Birds of Inaccessible Island
In the southern Atlantic Ocean, at 1,553 Nautical Miles from South Africa and 2,052 Nautical Miles from the coast of Uruguay, lies the Inaccessible Island, whose name reflects its geographic remoteness.
Since 1816, the island has been under the rule of the British government. Originally named Night Glass Island, the high cliffs surrounding the island–which leave no open space for approach by sea–eventually earned it the title “Inaccessible”. Inaccessible Island has witnessed a number of expeditions, adventures, and shipwrecks in the years since its discovery. But it has never permitted any human inhabitants.

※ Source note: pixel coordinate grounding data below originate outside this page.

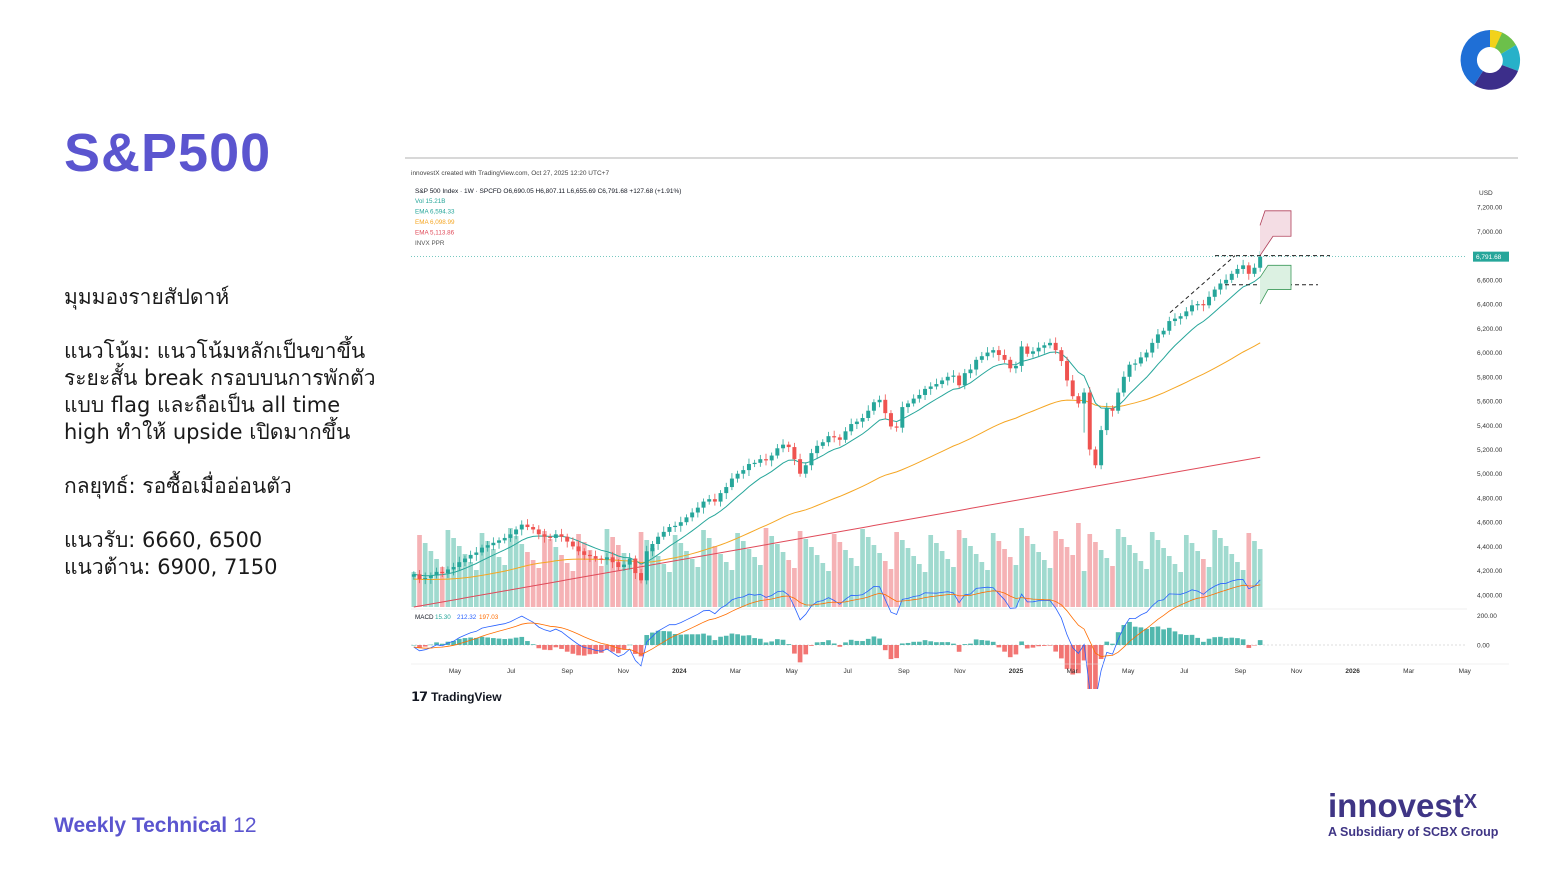 The image size is (1554, 873). Describe the element at coordinates (245, 826) in the screenshot. I see `page-number: 12` at that location.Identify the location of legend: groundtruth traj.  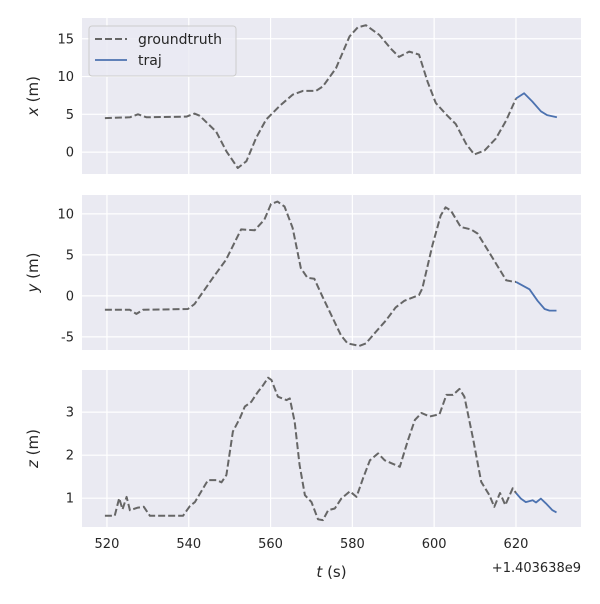
(162, 51).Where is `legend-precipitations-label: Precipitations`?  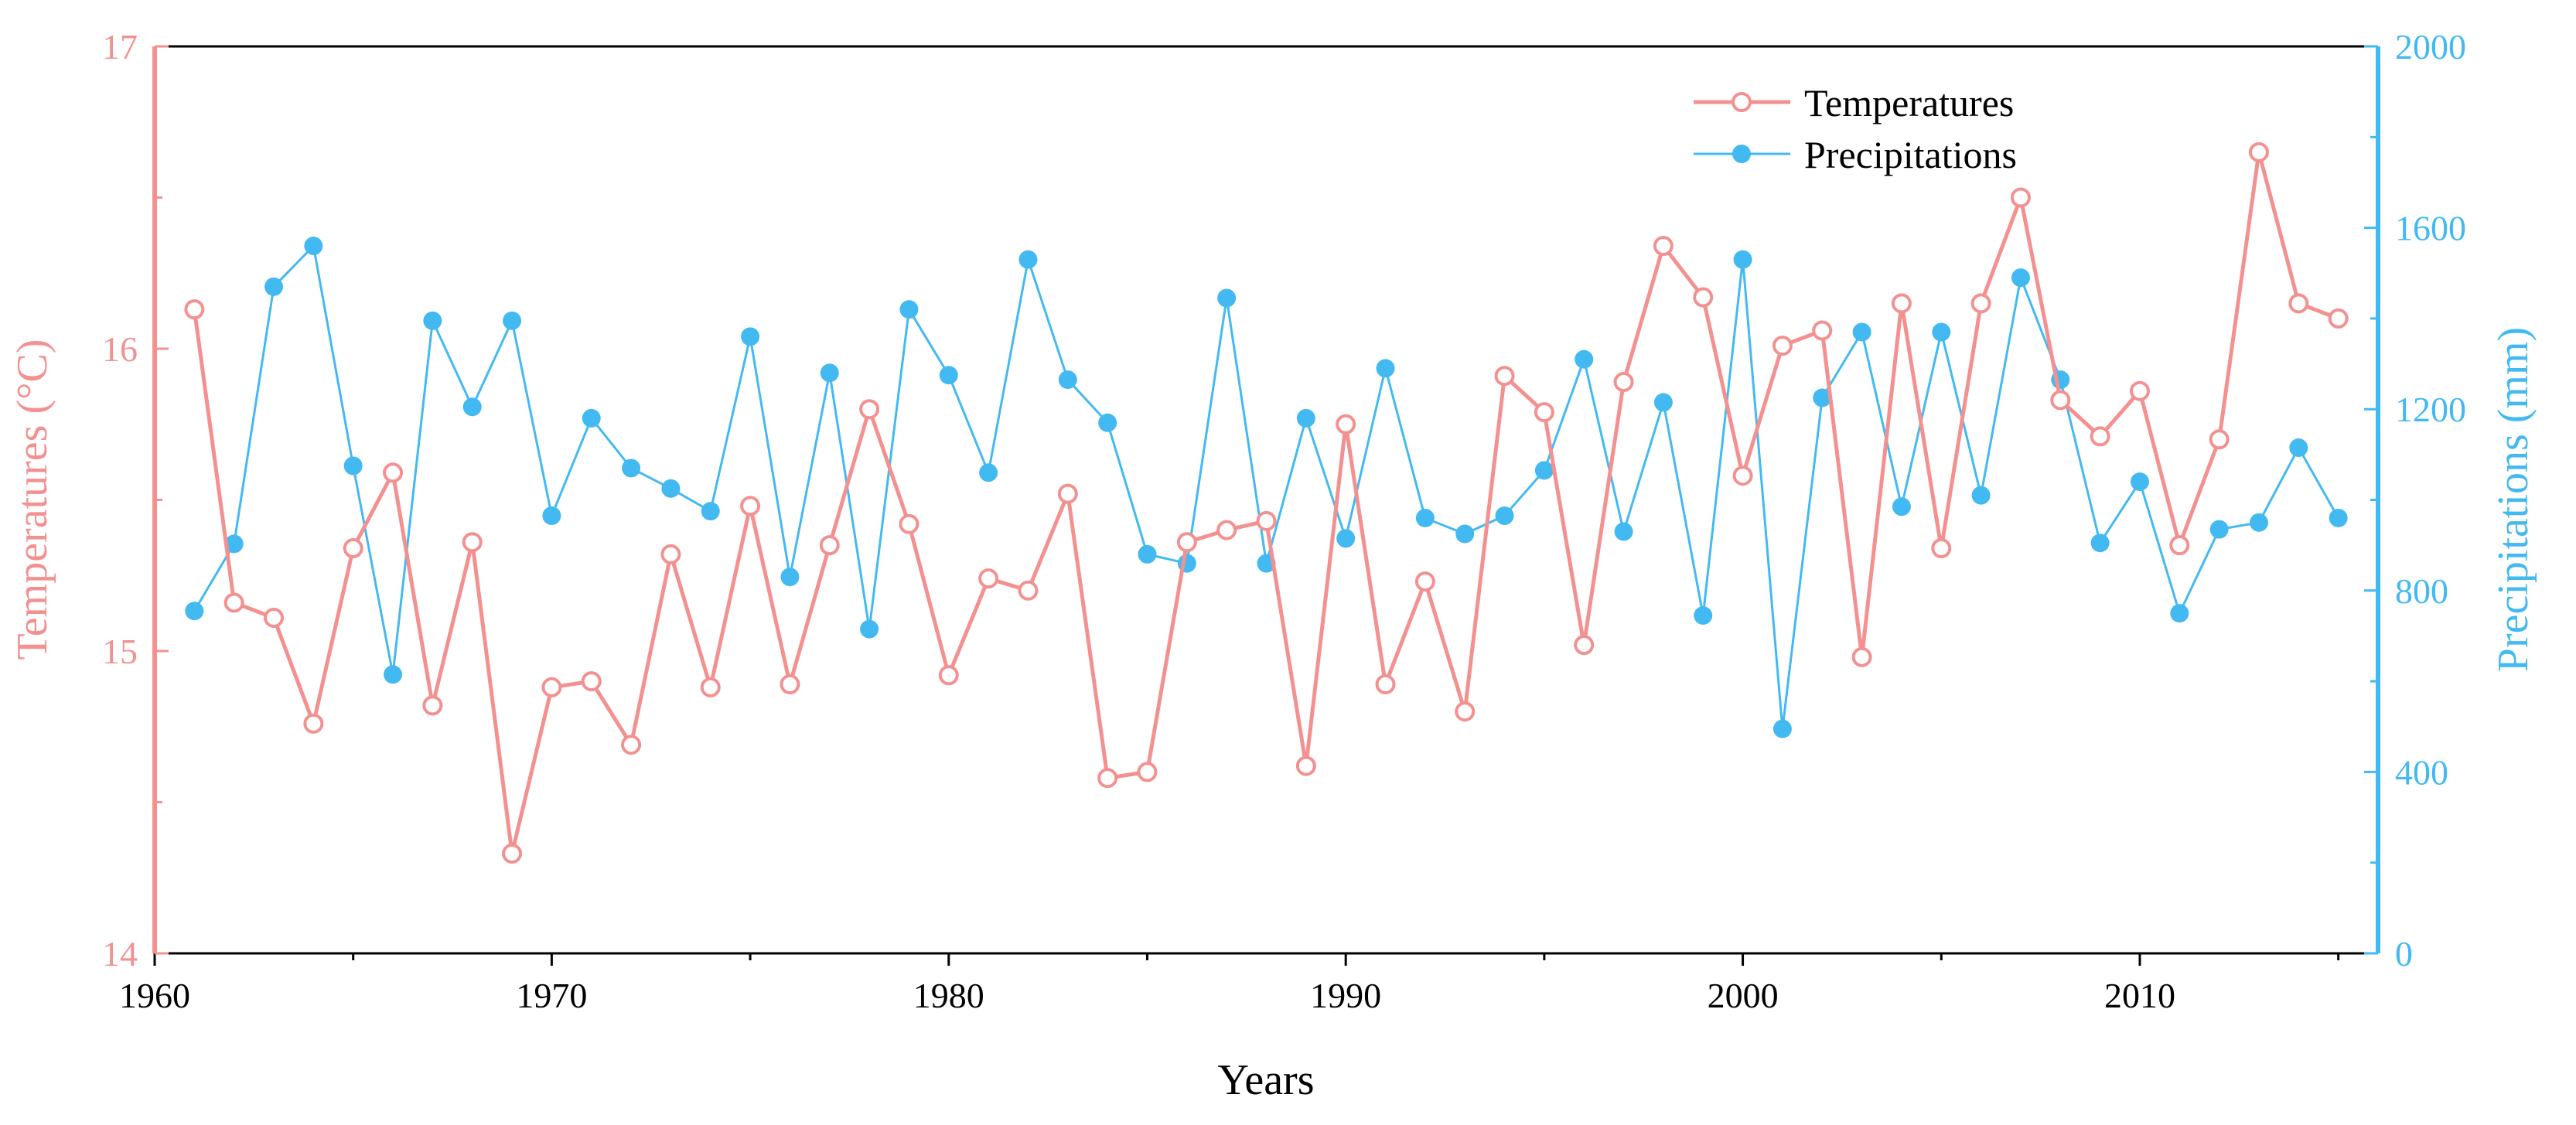
legend-precipitations-label: Precipitations is located at coordinates (1910, 154).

In 1962, scientists from the Royal Society Expedition approached Inaccessible Island with the objective of mapping it. Unable to get to the interior of the island, they tried to draw its perimeter from their ship but the difficult weather conditions defeated their attempt.

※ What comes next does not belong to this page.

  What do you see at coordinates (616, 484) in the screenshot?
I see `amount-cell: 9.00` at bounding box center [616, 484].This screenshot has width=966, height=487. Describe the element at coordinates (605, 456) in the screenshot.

Twenty years later, students from a British university succeeded in conducting the first modest survey of the species from Inaccessible. Their biggest discovery was the Inaccessible Rail (Atlantisia rogersi), which is not found anywhere else in the world. Although abundant within its native habitat, the Inaccessible Rail is classified as a vulnerable species, at constant risk from chance events, such as the accidental introduction of an invasive predator species.
The Inaccessible Island: colonized but never inhabited, authoritatively named but unofficially titled. Its location, its form, and its conditions have resisted being fully discovered and totally comprehended. It is as real as any other landmass on this planet, yet it has escaped the barriers of reality and embraced the freedom that imagination can offer to any given island, or any given being.

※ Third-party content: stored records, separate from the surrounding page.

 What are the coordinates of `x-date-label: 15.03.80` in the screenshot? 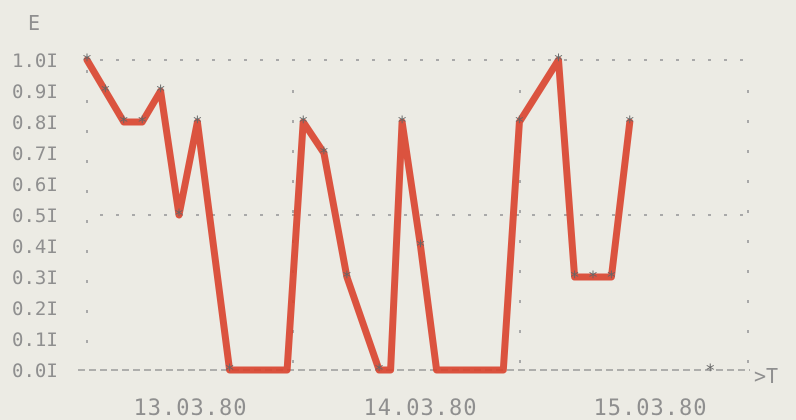 It's located at (651, 408).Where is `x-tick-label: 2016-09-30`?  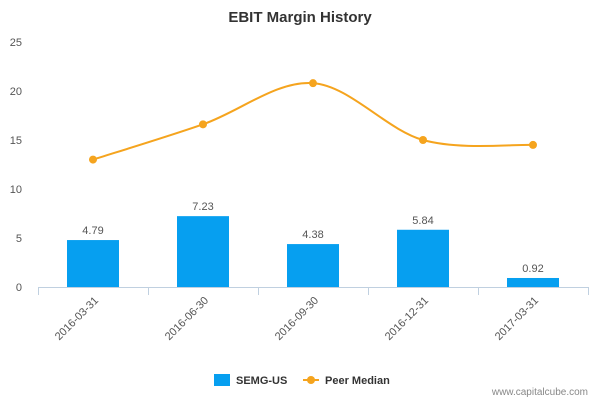
x-tick-label: 2016-09-30 is located at coordinates (297, 319).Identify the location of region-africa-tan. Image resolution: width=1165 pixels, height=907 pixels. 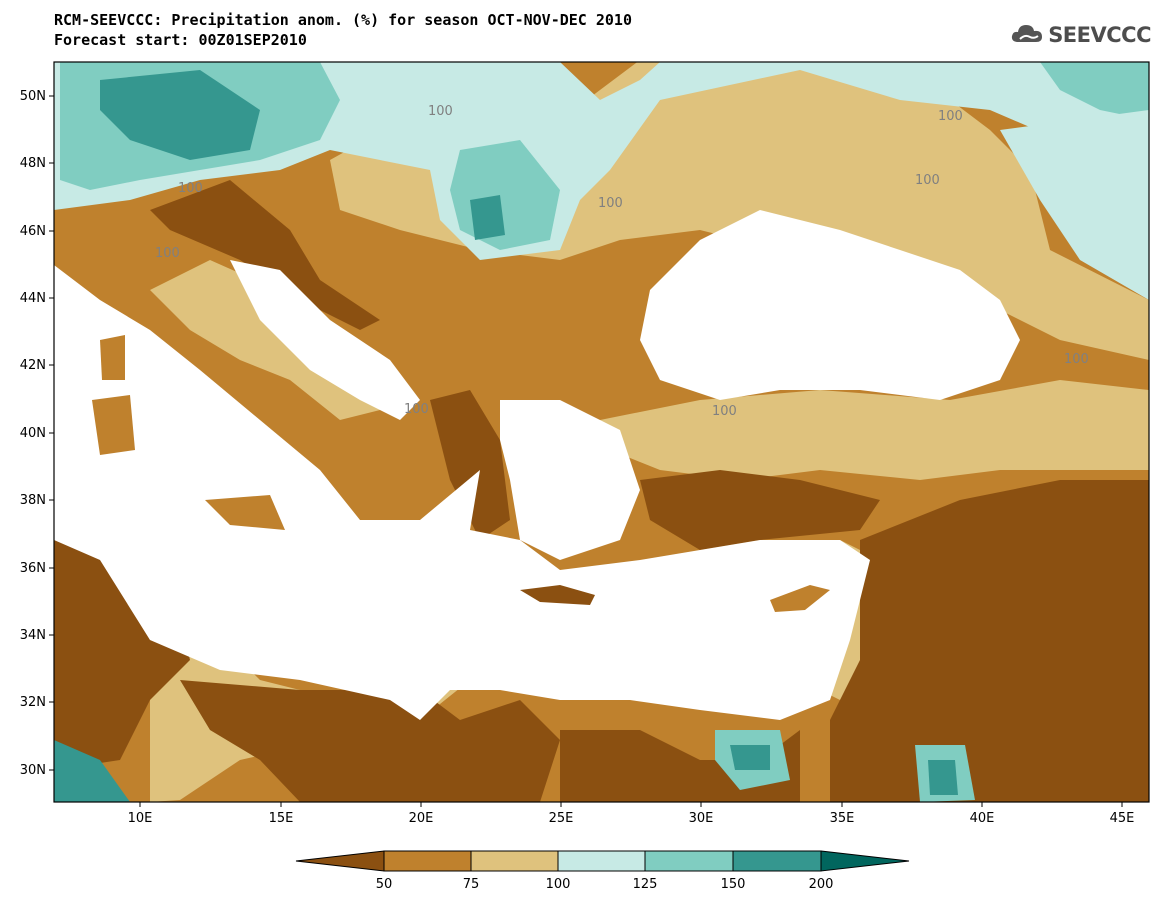
(305, 681).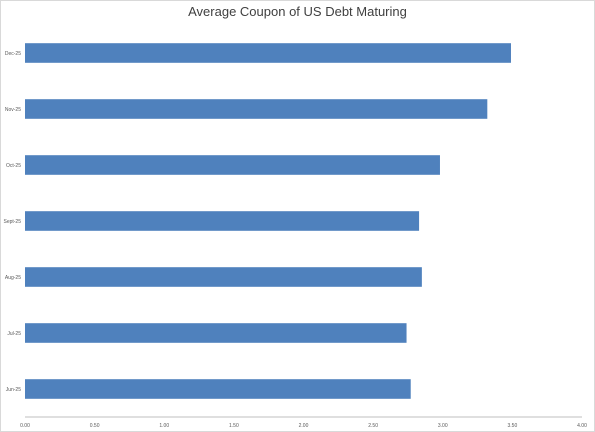  What do you see at coordinates (13, 54) in the screenshot?
I see `category-label: Dec-25` at bounding box center [13, 54].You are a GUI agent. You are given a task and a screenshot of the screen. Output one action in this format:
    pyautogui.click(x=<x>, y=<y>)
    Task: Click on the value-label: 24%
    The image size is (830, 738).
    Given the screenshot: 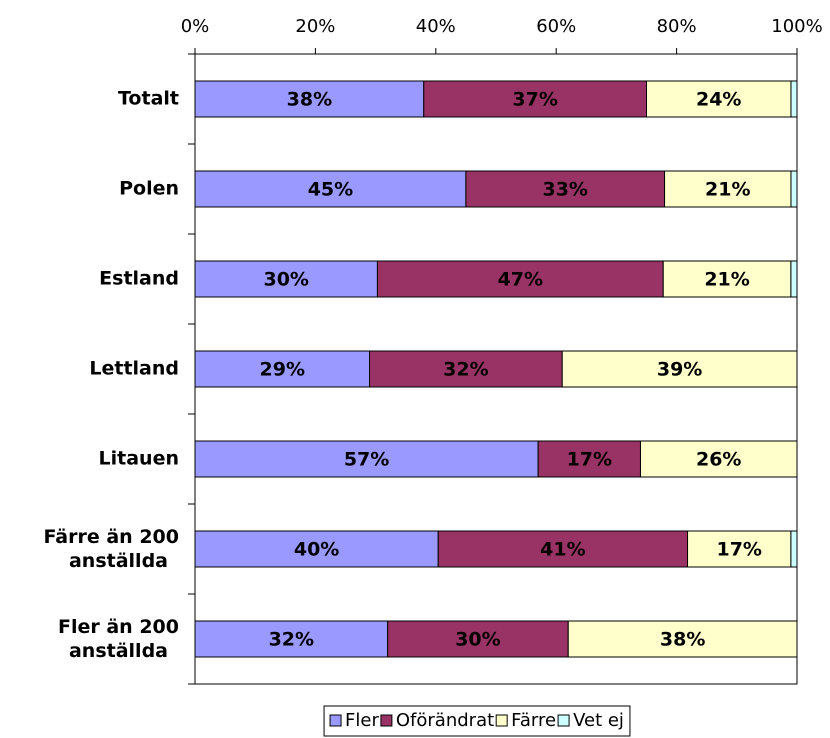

This is a collection and classification of the birds of Inaccessible Island. All of the birds are fictional, except one: the Inaccessible Rail, whose own existence is almost unbelievable.
In history, the acts of naming and taxonomizing are intertwined with the practices of power and colonization. Today, these colonization practices have been normalized in the naming codes that we use to set limits among the social territories that we inhabit–race, culture, gender, geography, nature–. A path of linguistic deviation that questions those codes through the translation of meanings is a means of resistance to the hegemonic duality that divides the world between the good and the bad. Such deviation is possible through the action of imagining alternative truths.